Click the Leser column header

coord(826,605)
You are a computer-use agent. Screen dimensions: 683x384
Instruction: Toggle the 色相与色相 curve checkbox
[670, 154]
___
Exercise
Exactly as they stand, restate all the lines of the listing.

Answer to the problem
Click the Leser column header

coord(826,605)
You are a computer-use agent. Screen dimensions: 683x384
Instruction: Toggle the 色相与色相 curve checkbox
[670, 154]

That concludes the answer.